How often have we lived life on the edge? How often have we operated within our comfort zones, within safe boundaries, never really stretching outside of ourselves?
Oh, the uncertainty of life.
When we are faced with a decision that could change our lives forever, we tend to go back and forth in our thinking. We play out the possible scenarios in our minds; we carefully weigh our options. The mist of doubt often clouds our vision. Sometimes we just don’t know what to do or expect. In our impatience, we want answers, and we want them NOW. But the truth is, we won’t know what happens until we do it, whatever it is.
That “thin mist” of uncertainty or doubt that hangs in the air, still and unmoving, will remain until we make a move. When we act, when we make a decision, we begin to move in the direction of choice. As we set things in motion, the universe begins to move and conspire, and we find the mist beginning to dissipate. Then we can move forward toward our vision.
The “rain that soaked the landscape during the night” has made a mess of things in our own interior landscape. It has loosened our foundation, making it difficult to traverse the land. We get stuck in the “mud” of our old thinking, our old ways, unsure of doing something new and different. Every time we try to make a move, the mud sucks at our feet, trying to hold us back, as if saying, “No! Don’t go!” Our old ways do not want us to abandon them.
But “in the yawning light,” what was once indiscernible now comes into view. Our weeping may have endured for a night, but joy now comes as we realize the direction in which we must go.
The “oak leaning at a precarious angle at the water’s edge” reminds us of our position. We are at the edge of something big, something great, something heroic, if not to others, to ourselves. This is a big step. All of this time we’ve been playing it safe, doing what we thought and believed we should be doing or doing what was expected of us.
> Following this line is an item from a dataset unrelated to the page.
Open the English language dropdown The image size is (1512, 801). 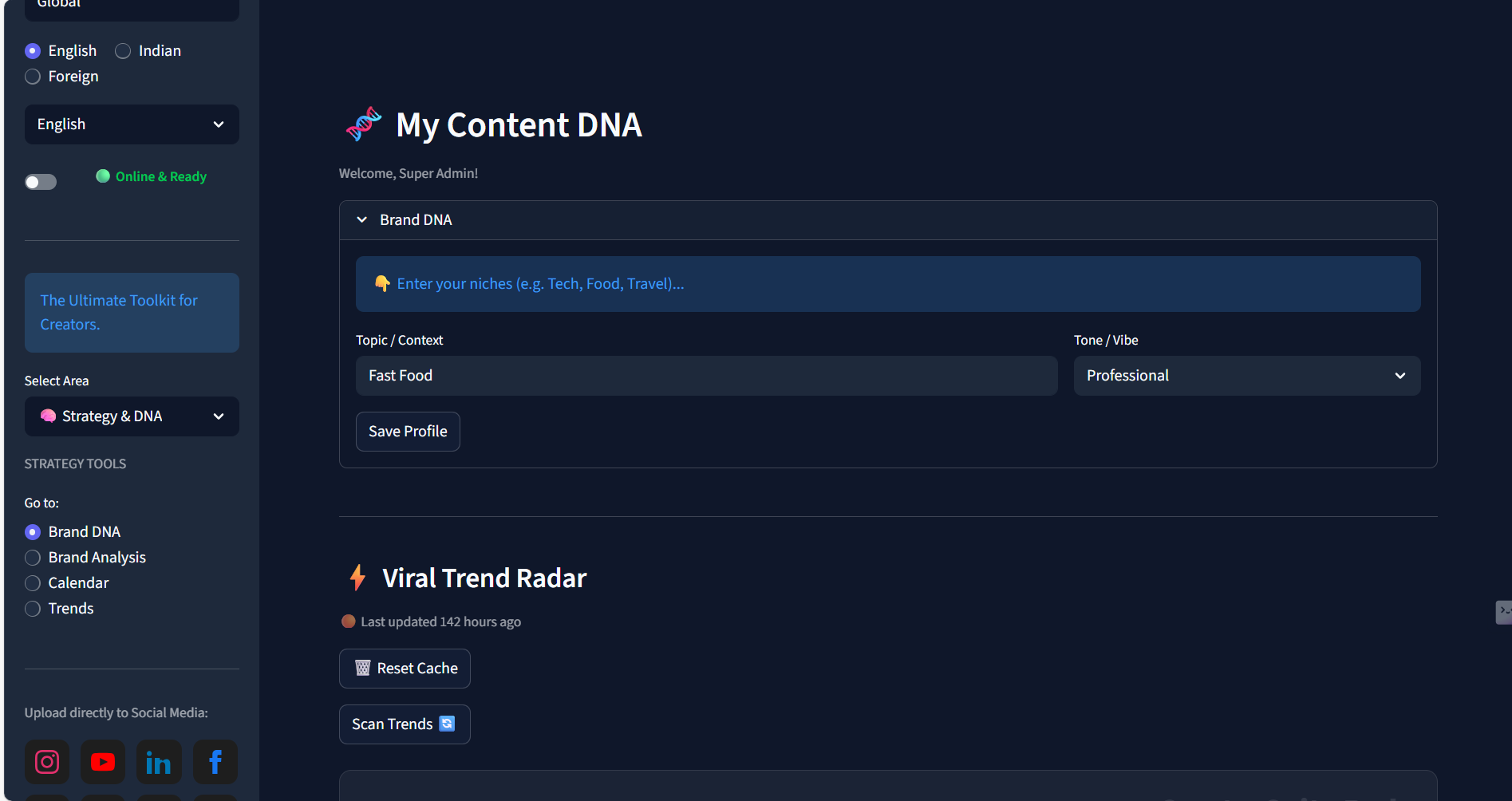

But something inside of us is s t r e t c h i n g us to reach further as we struggle between what should I do and what do I want. This is the crux of the matter, and so we stand on the edge of an uncertain future, “locked tenaciously into the receding land” of our old life, but desiring more by leaning forward over the “pond” of the unknown.
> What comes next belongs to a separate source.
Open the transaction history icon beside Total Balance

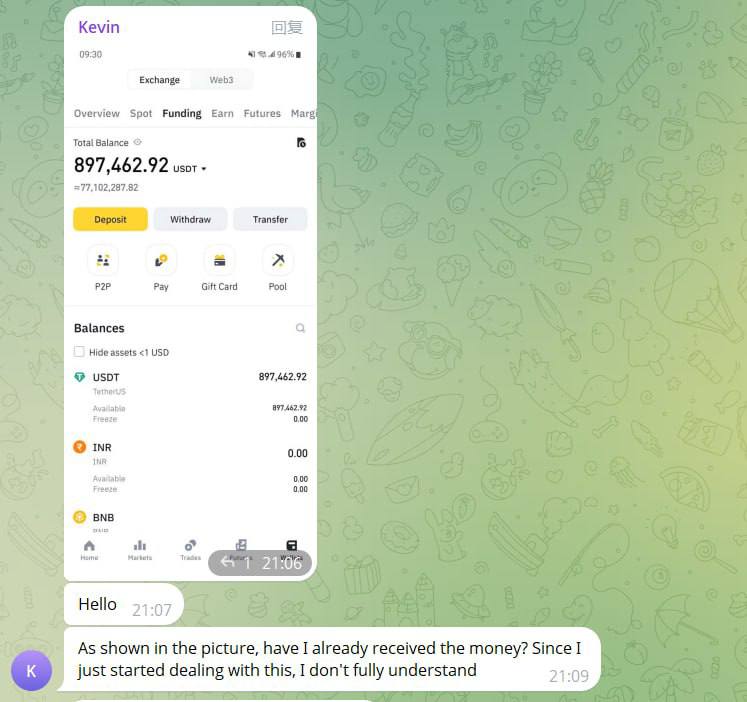301,142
No matter what happens, we will survive. Our decision may be life-altering, but it is not life-or-death by any means. We come to see all the “rain” — the grief we endured in our dark night — as our baptism into a new life. And as we see the oak’s profile as a “beautiful mandala-like wheel with spokes of water, leaves, earth and light” mirrored in the pond, we glimpse ourselves in a new form, reborn.
And so we are transformed.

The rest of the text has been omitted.